Bunlar alenen çözülmekte olan AKP’nin beyhude puan toplama çabalarıdır. Kriz derinleştikçe ve belki seçim olasılığı güncellendikçe milliyetçi, dinci limanlara daha çok sığınacaklar. Bana sorarsanız sınıfsal adaletsizliğin belli bir derecenin üstüne çıktığı koşullarda bu demagoji bekledikleri sonucu biraz zor verir. Ama yine de sırtımızı “bir şey çıkmaz”a yaslamak yerine cesur davranmanın zamanı çoktan gelmiş bulunuyor.

Örneğin bugün Filistin’deki yangına ırkçı Siyonizm kadar İslamcı dinci gericilik de benzin dökmektedir. Bunu açıkça söyleyeceğiz. Filistin Direnişi ya laiktir ve halkçıdır, ya da yoktur. Şeriatçı direniş, dinci kurtuluş olmaz! 

Veya bir başka demagojik liman olan Kıbrıs’a “iki devlet” teziyle bölücülük dayatmak şoven bir seçim yatırımından başka kapıya çıkmaz. Bir dönem kumarhaneye çevirdikleri Kuzey Kıbrıs’ı şimdi de bir tarikatın tekine emanet edilmiş Sünni Anadolu kasabalarından biri haline getirme fikrini reddederiz. 

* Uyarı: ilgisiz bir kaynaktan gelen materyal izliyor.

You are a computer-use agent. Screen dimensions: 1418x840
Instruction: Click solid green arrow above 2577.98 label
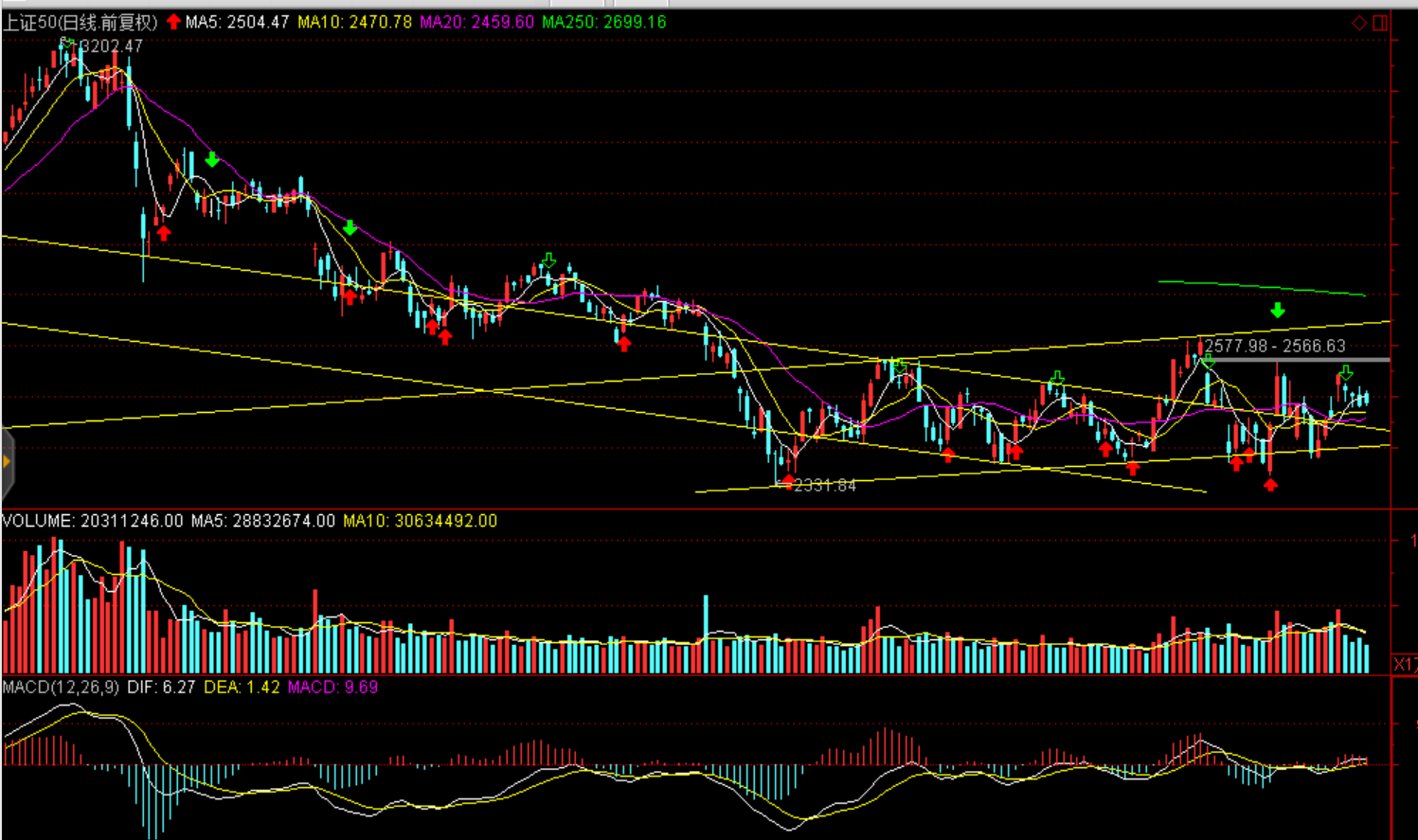(x=1278, y=311)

Özetle AKP’nin sığınacağı limanlar bize çaresizliğimizi anlatmamalı, suskunlukla onaylanmamalıdır. Biz o limanları ateşe vermeliyiz.

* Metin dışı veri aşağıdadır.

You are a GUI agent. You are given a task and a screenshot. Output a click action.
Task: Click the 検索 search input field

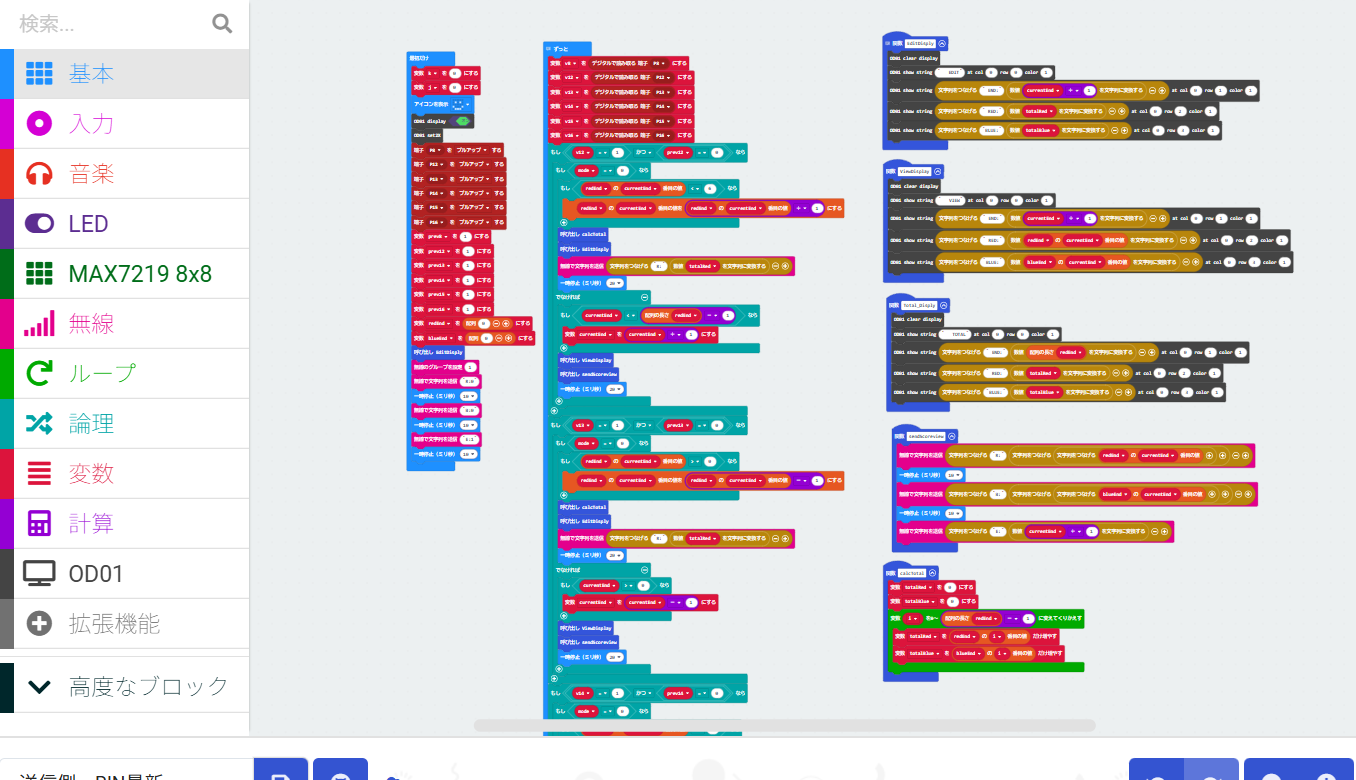(x=110, y=24)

Lafa sokaktan başlamıştık… AKP’nin çok zorladığı, ama en tutmayacak şey sokak hâkimiyetidir. Kimse kusura bakmasın, sokak geleneksel olarak halkındır, solundur. Türkiye’de egemen güçler zaman zaman buna meydan okumaya kalkışmışlarsa da, tez zamanda sokağı yasaklamayı daha güvenli bulmuşlardır. Durumun belli ölçülerde farklı olduğu, genel doğrudan saptığı zamanlar ve ülkeler olabilir; ama bugün Türkiye onlardan biri değil. Bizde sokağın sağı yoktur, çünkü dincisiyle, faşistiyle sağcılık, devlet garantisi olmadan sokağa çıkmaz. 

Sol yeterince cüretli davrandığında yine çıkamaz hale gelecekler.